September has arrived and, although the daytime temperatures still border on abysmal, the mornings and evenings feel, dare I say it, pleasant. While I was in Colorado with my mother pretending to be Scottish, the first hint of fall fell over the valley. During morning farm chores, cool air washes over me, causes me to pause and stare and once again appreciate my surroundings. Like carnival Ring-the-Bell Strikers, when the hammer/temperature goes down, the bell rings/my mood lightens. The promise of autumn is a happy one. Leave the awful summer behind, look toward outdoor pursuits; re-familiarize myself with the farm animals. Oh, and make some tough decisions.
As I said in my last post, we have a dozen Shetland Sheep, Leroy, Charlotte, Darby, Finnegan, Fiona, Seamus, Cookie, Madeline, Sean, Katie, Carmela, and Mick. I love every one of them like my own children; I’m weird that way (well in many ways but for now let’s focus on just this one). Put an animal in front of me and, within five minutes, I’m typically ready to bring it home. When lambs are born right in front of me, I’m smitten for life.

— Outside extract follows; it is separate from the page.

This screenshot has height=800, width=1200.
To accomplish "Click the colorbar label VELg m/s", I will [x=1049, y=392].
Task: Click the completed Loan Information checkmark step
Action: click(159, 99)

Then reality steps in and bites me squarely on the ass. Hay costs a lot of money, in fact 30% more than it did when we first began our farmy pursuits. Add the occasional vet visits, such as the ram lambs’ recent visits to Dr. Samuelson for castration, and this little hobby, our wee Rancho Laurena becomes expensive. Pretend farms are not run with pretend money (too bad because we have at least three Monopoly games that rarely get played) and our bank account is showing the strain of it all.
Steeling my emotions and doing my best to staunch my bleeding heart, I decided it was time to get rid of some sheep. Leroy at the least would have to go. Though now castrated and no longer emulating his title (ram), he never offered us anything but his fleece, no affectionate rubs, no cute personality, no nothing. Yup, we’ll get rid of Leroy; we’ll call it culling like the real farmers do. Sure, that’s what we’ll do.
And then Leroy decided to do this. It was like he read my mind and wanted to prove his worth to me.
Just like Maddy and Charlotte and the rest of the cuddlers, I can be a love. Let me show you. Every time you walk outside.
Who else?
Charlotte? Don't even think about it.
Darby? No, I went elbow-deep in a uterus for him. Fiona? No, she is Seamus’ mother and has fleece to die for.
And Seamus is a huge no way, he’s a non-fading black and he’s polled. Plus, he has the sweetest face and disposition.
Let’s look at Cookie’s line. Not Cookie herself of course, along with Charlotte, she was one of the original two. We can’t get rid of the dynamic duo. Shall we consider her offspring?
Her first born was Madeline, arguably the sweetest, most affectionate sheep to walk the Earth. She’s not going anywhere.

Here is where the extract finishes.